(Material supplied begins)

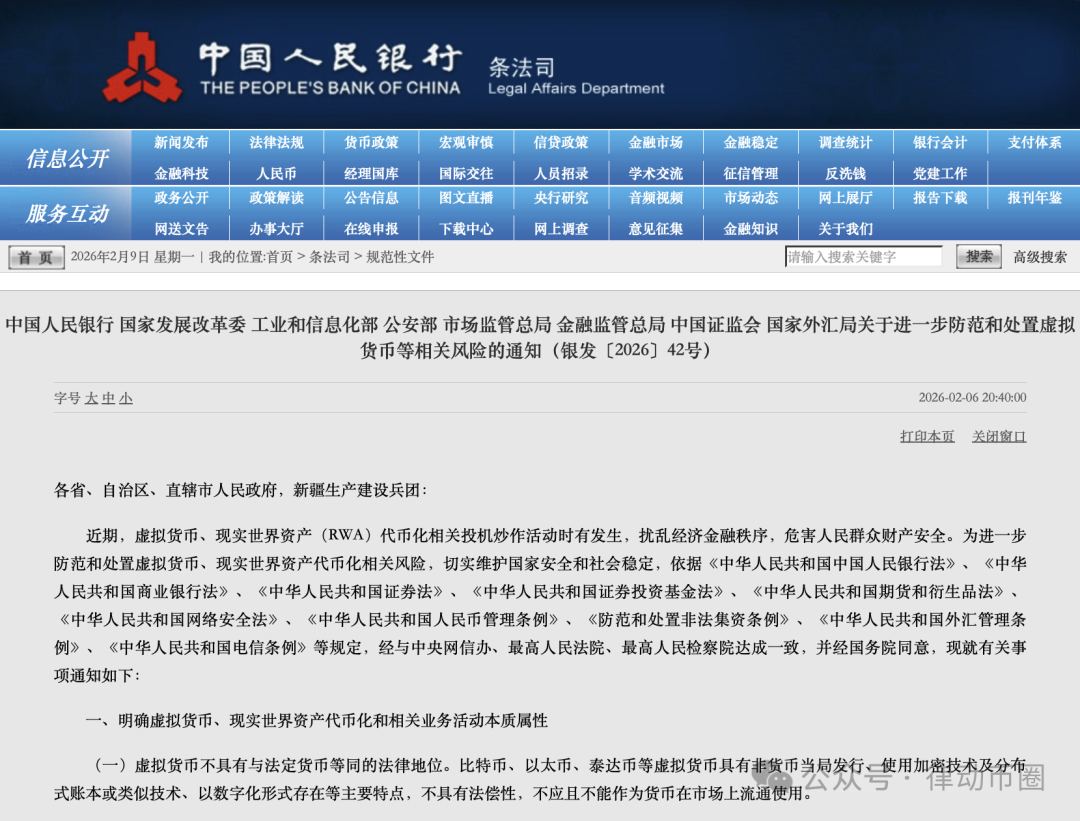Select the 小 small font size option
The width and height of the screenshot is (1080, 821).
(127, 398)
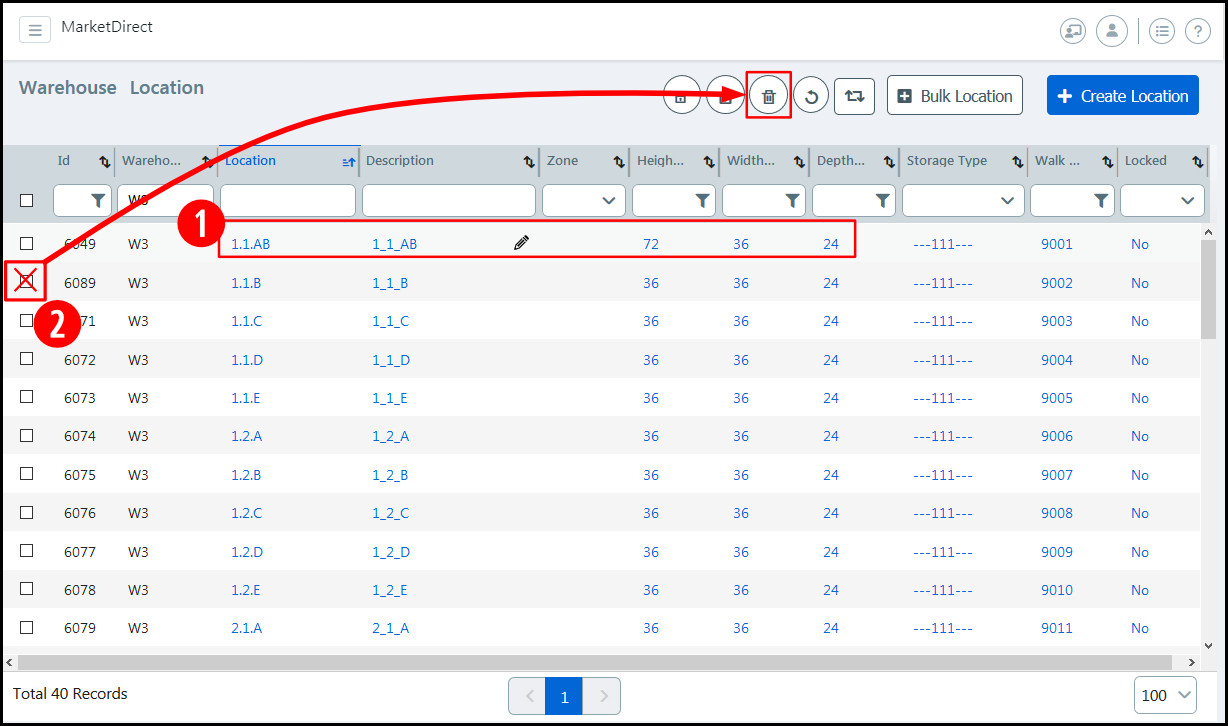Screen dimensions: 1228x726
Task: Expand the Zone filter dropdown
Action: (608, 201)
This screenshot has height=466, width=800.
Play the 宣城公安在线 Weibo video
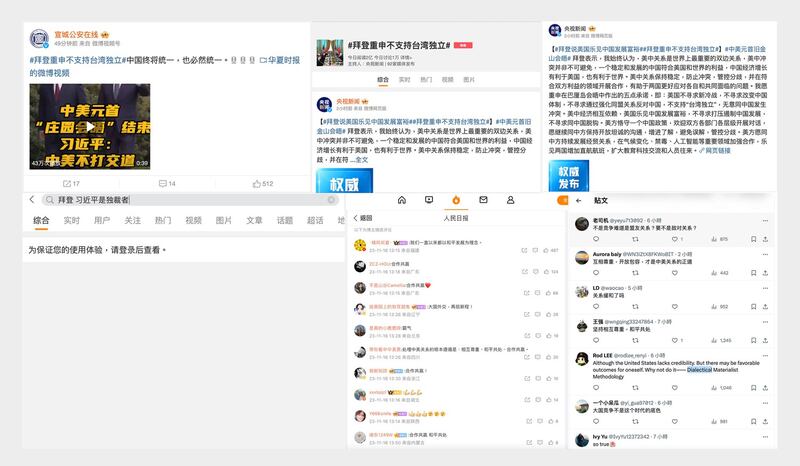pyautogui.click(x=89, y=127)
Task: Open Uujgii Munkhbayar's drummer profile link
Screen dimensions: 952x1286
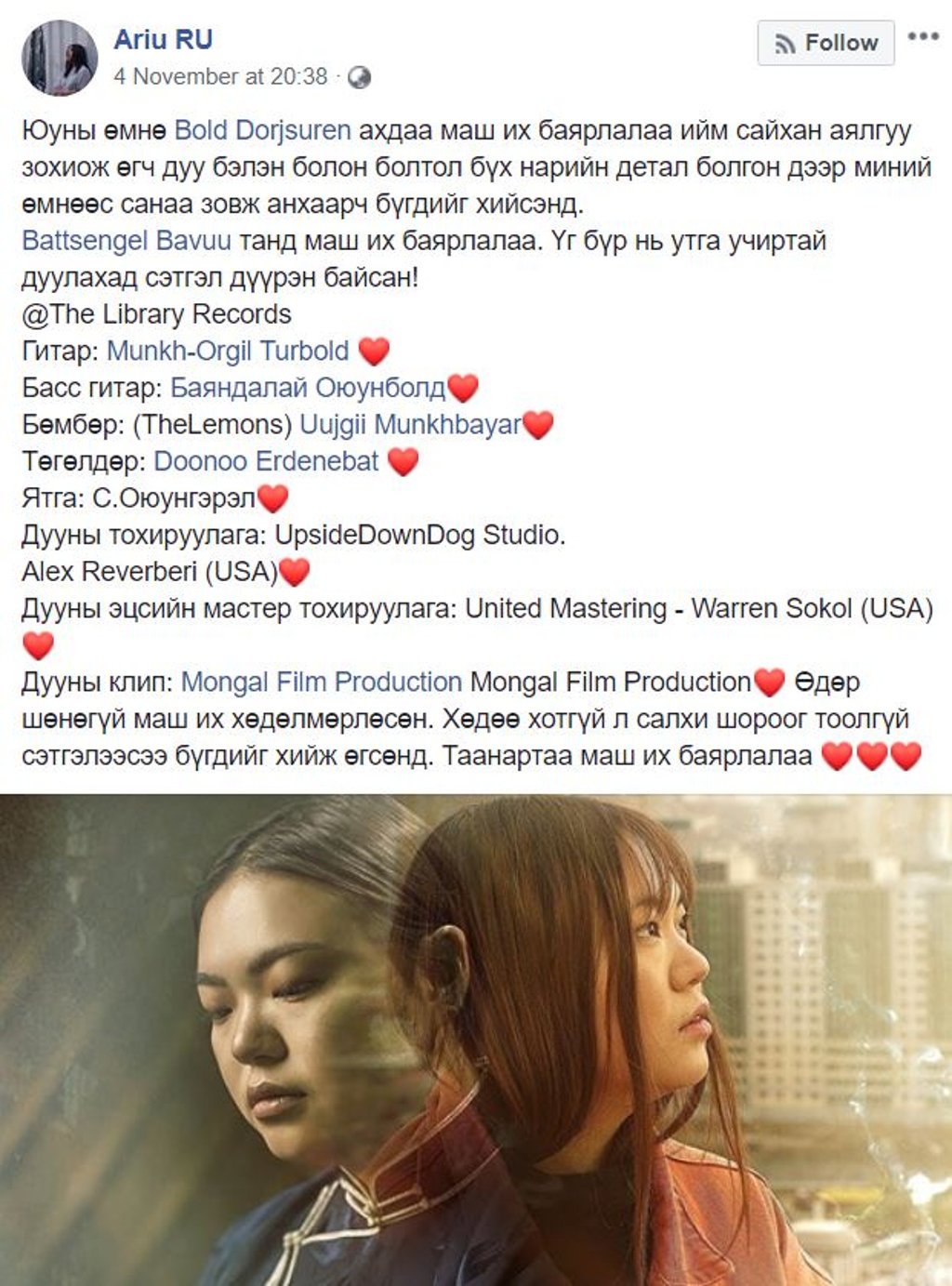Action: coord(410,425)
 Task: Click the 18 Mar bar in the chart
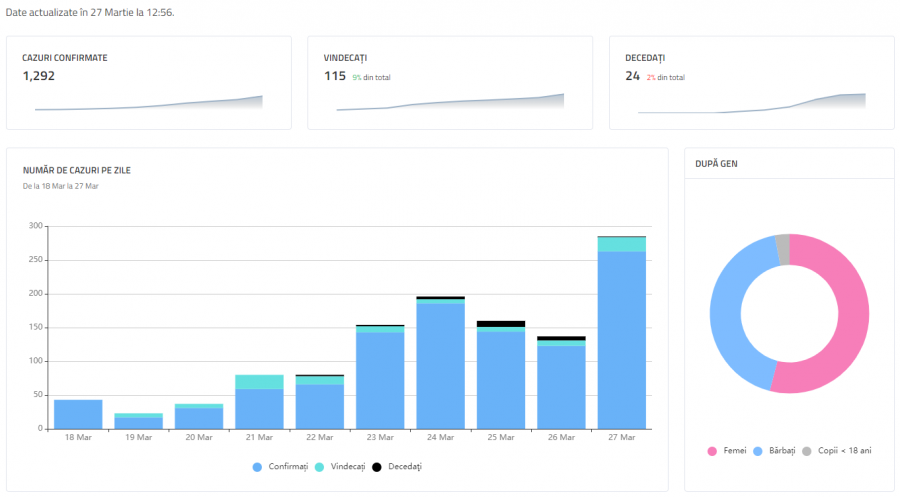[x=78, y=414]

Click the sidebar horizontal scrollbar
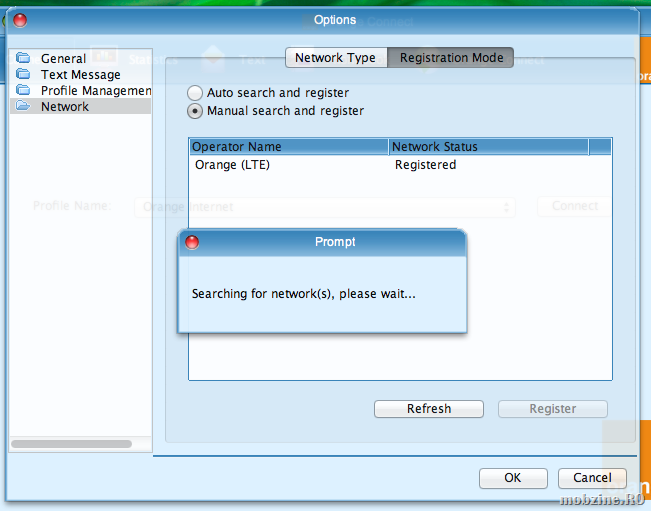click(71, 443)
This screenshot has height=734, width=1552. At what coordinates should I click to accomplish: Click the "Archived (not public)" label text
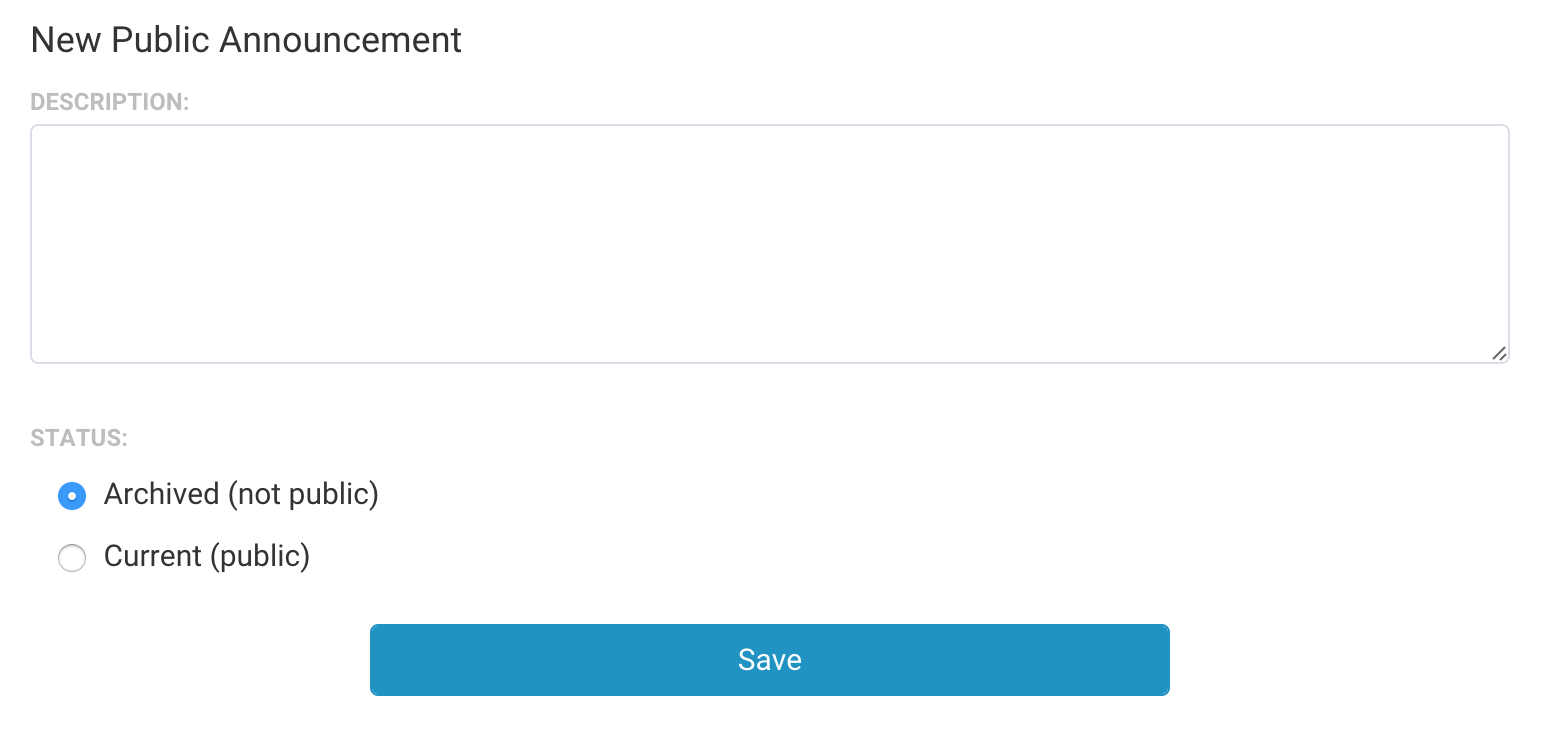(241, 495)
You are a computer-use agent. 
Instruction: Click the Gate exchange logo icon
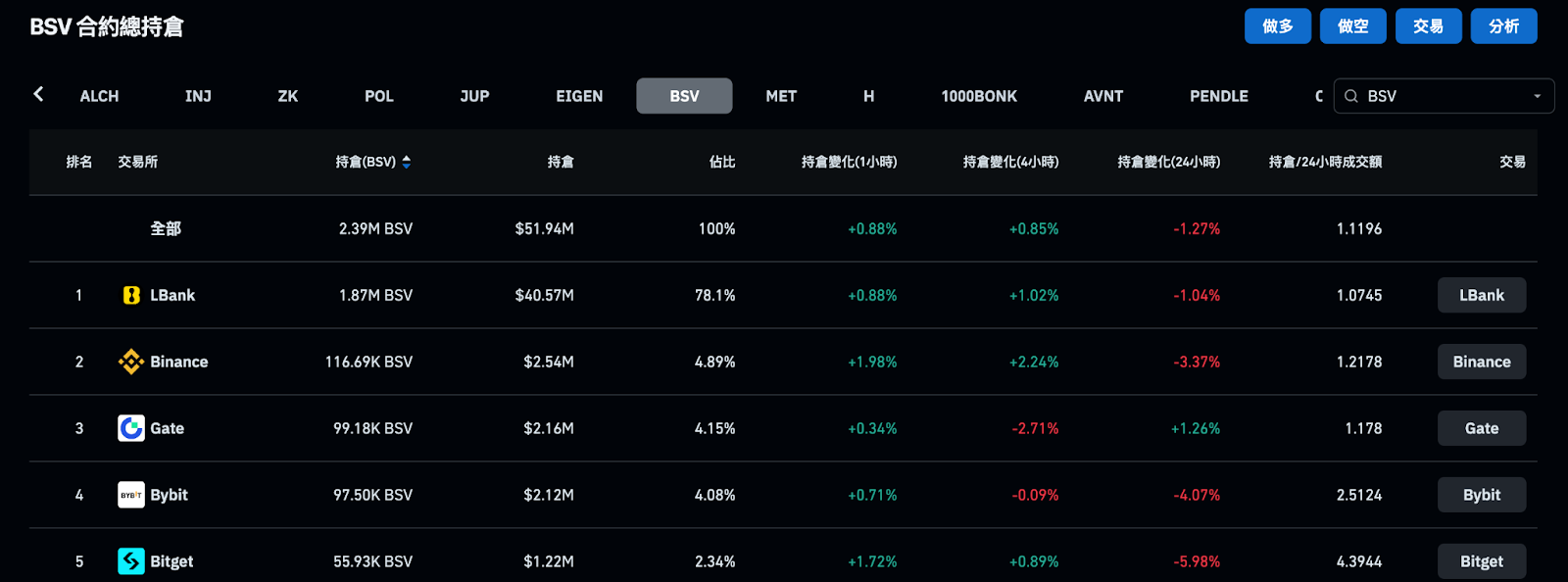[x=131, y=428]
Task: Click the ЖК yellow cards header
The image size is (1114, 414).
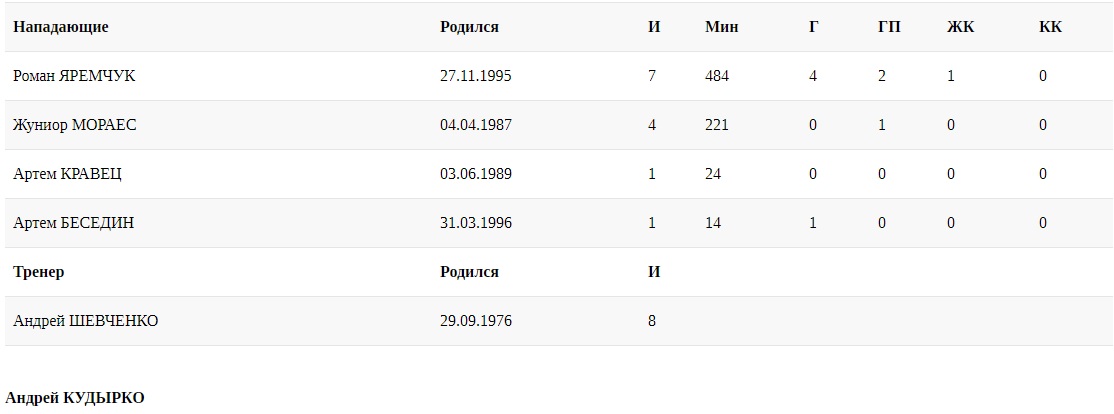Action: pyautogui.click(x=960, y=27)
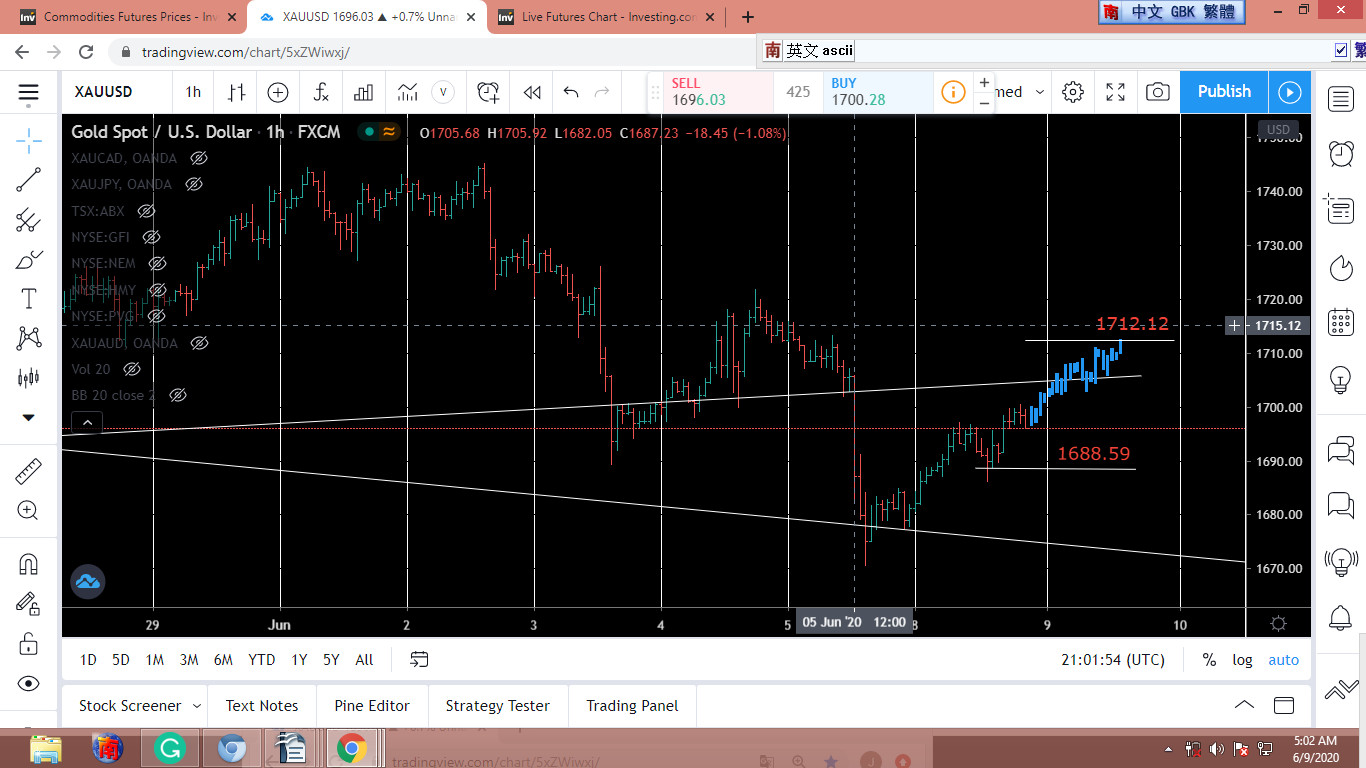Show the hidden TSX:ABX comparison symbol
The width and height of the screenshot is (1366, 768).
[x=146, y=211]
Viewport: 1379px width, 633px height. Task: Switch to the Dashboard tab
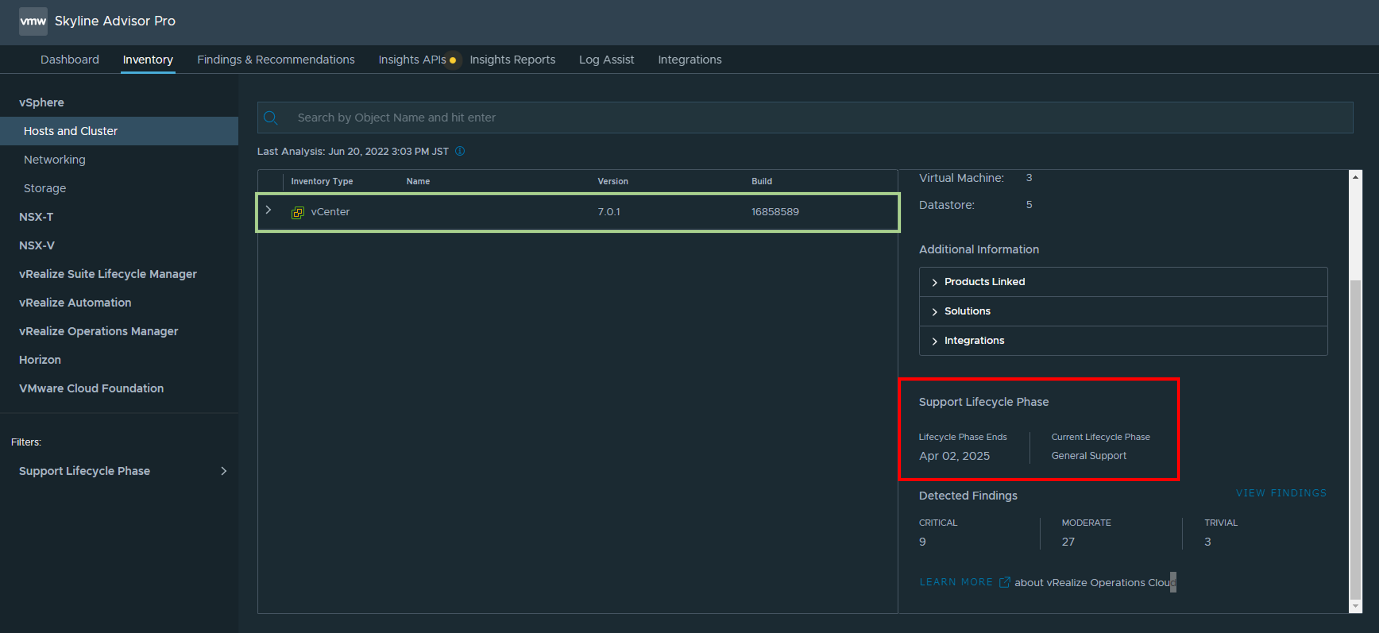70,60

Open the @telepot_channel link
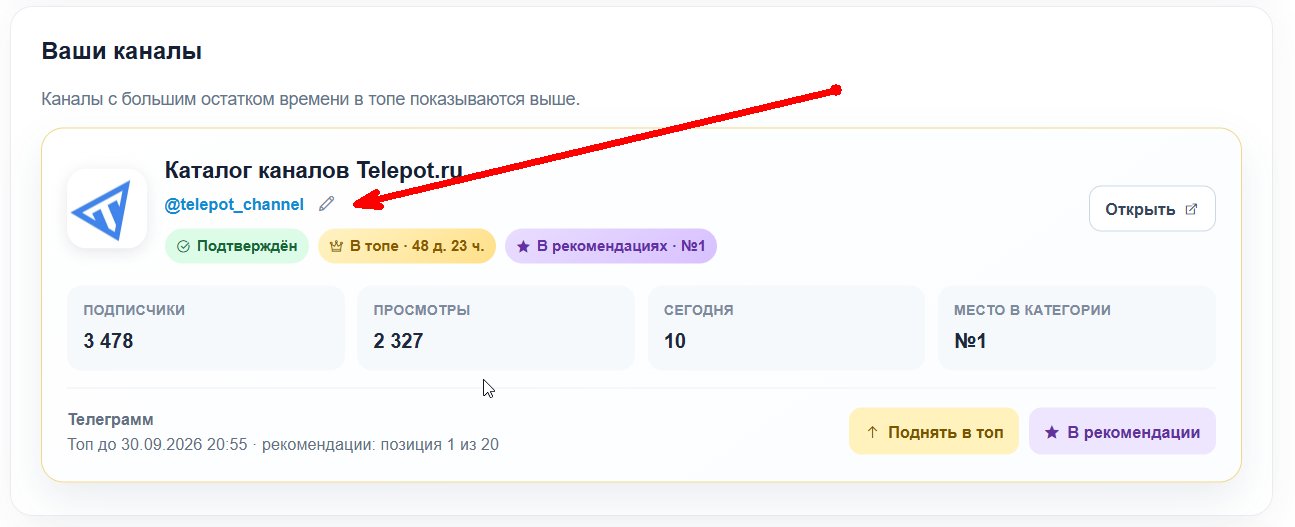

(Material supplied ends)

**The task**:
From the line that contains "Task: Click the ЖК yellow cards header" through the last line of the entries, transcribe every line exactly, leaving out the pictures.

**Answer for this exercise**:
Task: Click the ЖК yellow cards header
The image size is (1114, 414).
Action: pyautogui.click(x=960, y=27)
Show the hidden TSX:ABX comparison symbol
The width and height of the screenshot is (1366, 768).
[x=146, y=211]
Viewport: 1379px width, 633px height. Task: Switch to the Dashboard tab
70,60

Open the @telepot_channel link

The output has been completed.